Despite these roadblocks, thanks to the dedication of dozens of leaders across the federal government – and, most of all, to the visionary leadership of the Justice Department’s own Laura Klein, who is here with us today – over the last 15 years, the Federal Government Pro Bono Program has grown to include highly-skilled attorneys from more than 40 agencies. And in recent years, it not only brought home the ABA’s prestigious Pro Bono Publico Award – it has shattered all previous records for participation.
In each of the last two years, here in Washington alone, federal government attorneys have accepted more than 50 pro bono cases. These attorneys have become a significant source of volunteers for clinics and educational programs throughout the region. And, perhaps most significantly, these efforts are being replicated beyond our nation’s capital – in New York, Chicago, and – as of this summer – San Francisco.
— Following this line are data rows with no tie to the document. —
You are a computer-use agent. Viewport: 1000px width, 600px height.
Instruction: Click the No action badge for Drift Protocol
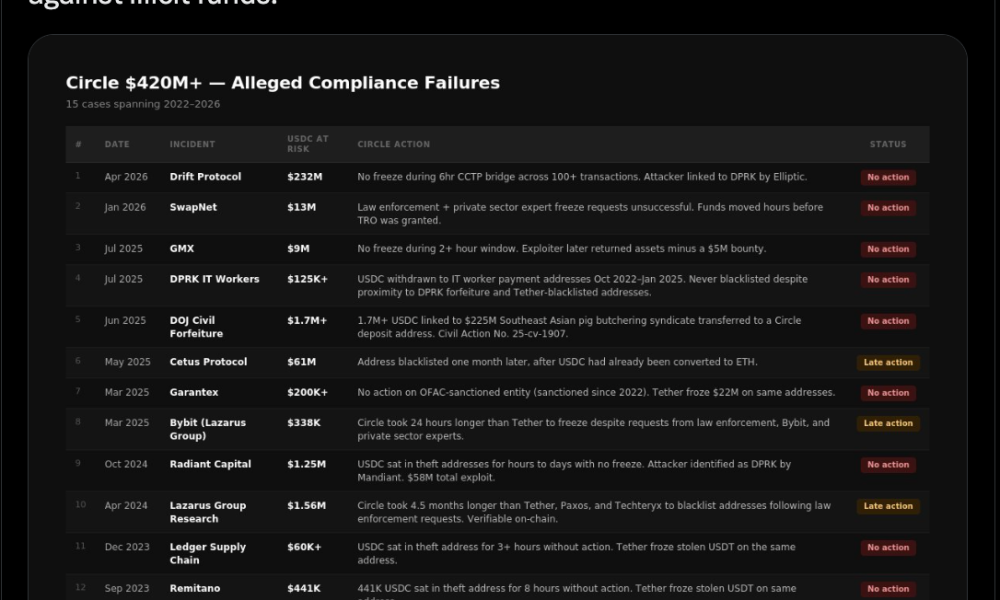888,178
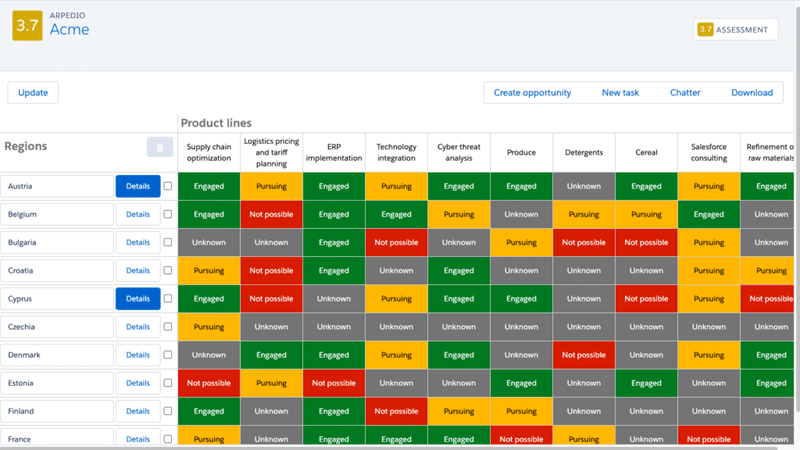The image size is (800, 450).
Task: Open Create opportunity action
Action: (532, 92)
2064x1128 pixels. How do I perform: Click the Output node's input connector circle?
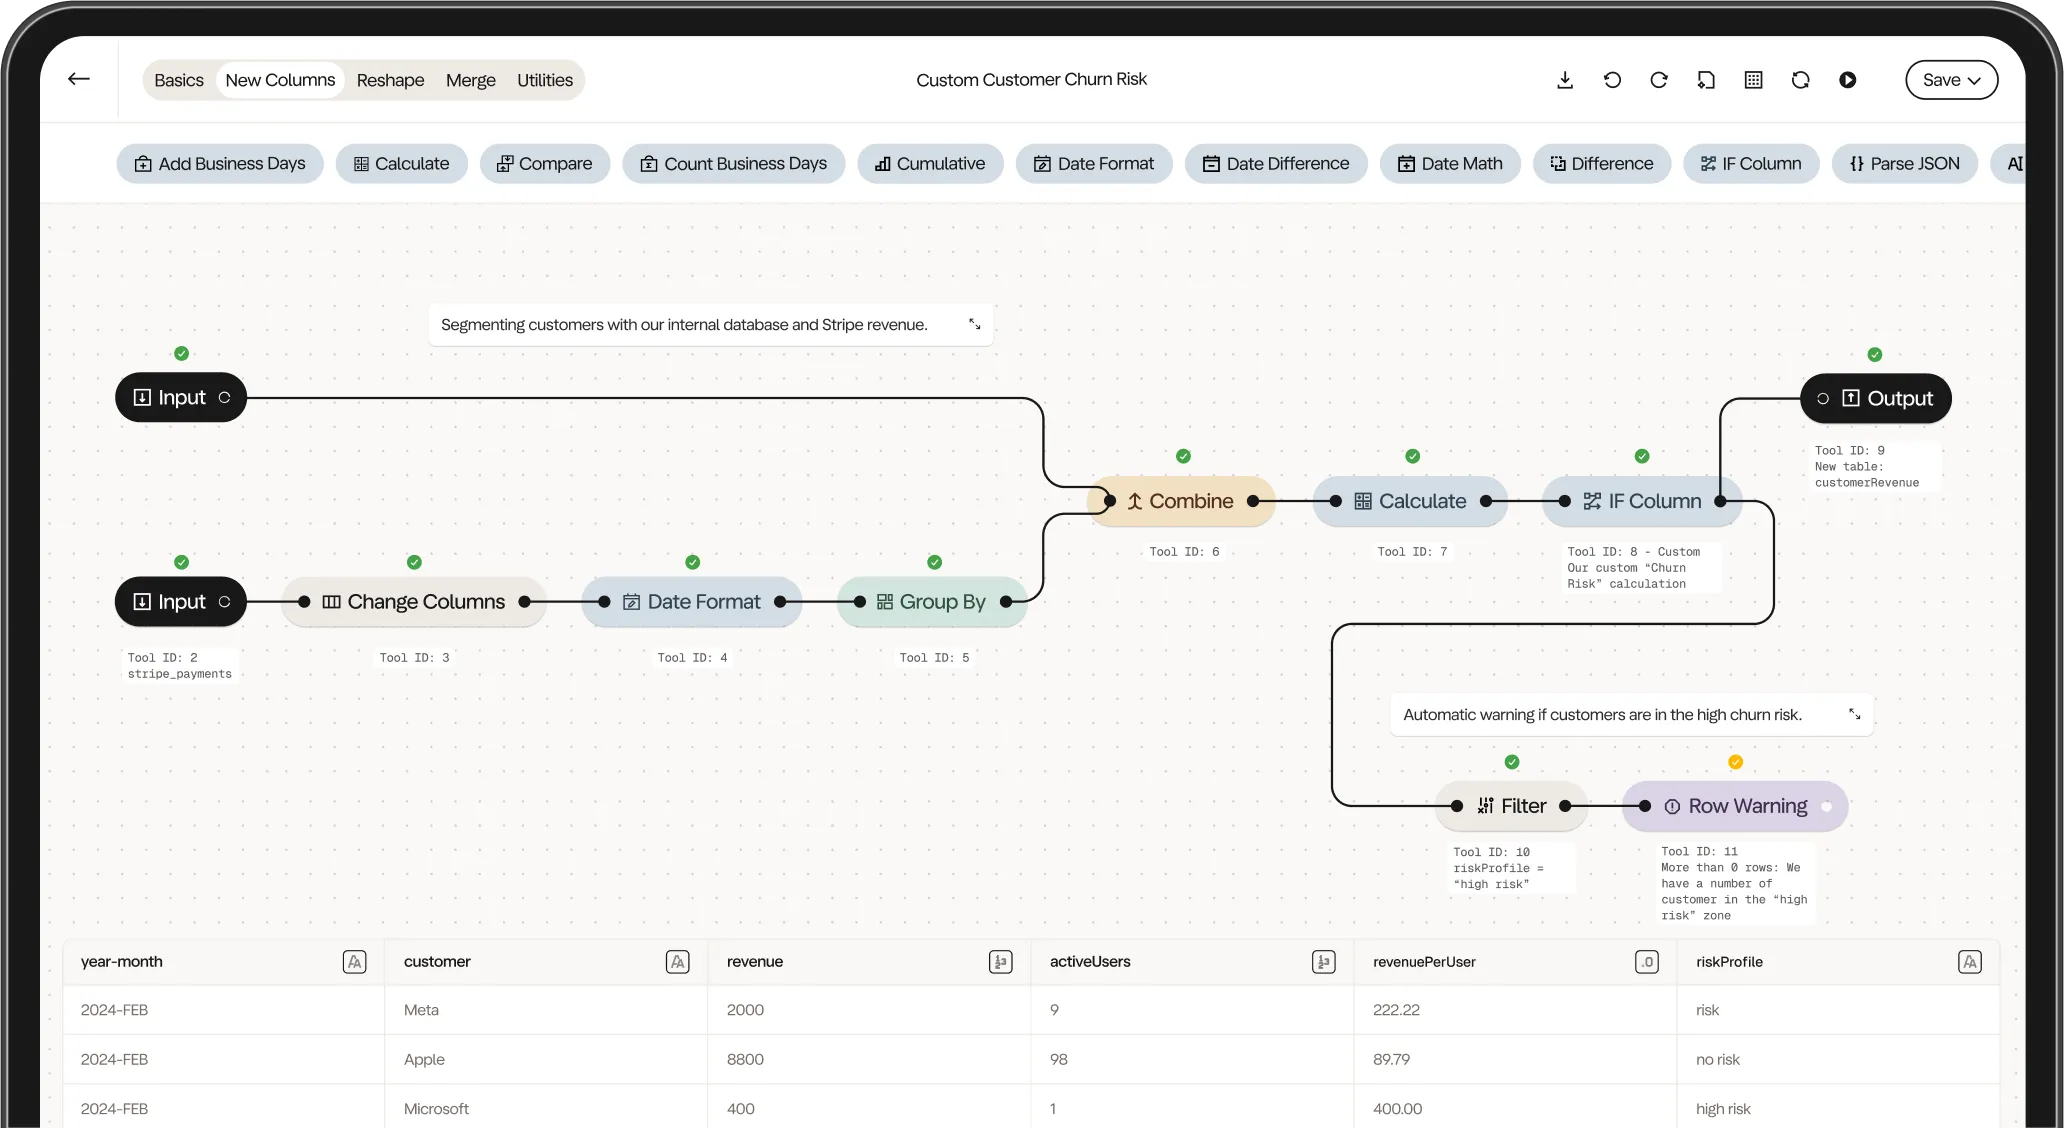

In addition, an increasing number of agencies – including Justice Department components – have begun to adopt policies that make it easier for attorneys to use paid administrative leave to make court appearances related to their pro bono work. Despite these critical efforts, significant barriers to service remain. And, as Laura would be the first to tell you, demand continues to be overwhelming. Undoubtedly, the need for pro bono assistance will continue to grow.
That’s why, as we look beyond this week’s Summit, we must redouble our efforts to engage young people, aspiring lawyers, and future policymakers in strengthening our nation’s justice system. We must foster a new generation of Champions – and challenge them to extend the proud traditions, and many achievements, that we celebrate today.
Pro bono work must be seen by all lawyers as nothing more than an essential part of their professional lives. And one way to do that is to get young lawyers – and law students – involved early in pro bono activities. The obligation of pro bono service must become a part of the DNA of both the legal profession and of every lawyer.
Now, I don’t expect that getting where we want – and need – to be will be easy. But, as I look out over this crowd, I cannot help but feel optimistic about what’s possible. Through events like this one, through observances like the National Pro Bono Week Celebration, and through the work that you’re leading every day – we are not just building momentum. We are building a better, brighter future.
As you close out the ambitious agenda that remains before you, finish those action plans you’ve been developing, and – I hope – as you lay the foundation for a second National Pro Bono Summit, know that we are counting on each of you. The progress we will achieve depends on the priorities that we set – and the commitments that we make – today.
Just as I will continue to expect the very best from each of you, you can rely on my full support.
I look forward to building on the historic progress that’s been made to ensure that, in this great nation, equal justice will no longer be a function of privilege; and that – fully and finally – it will be the right of all.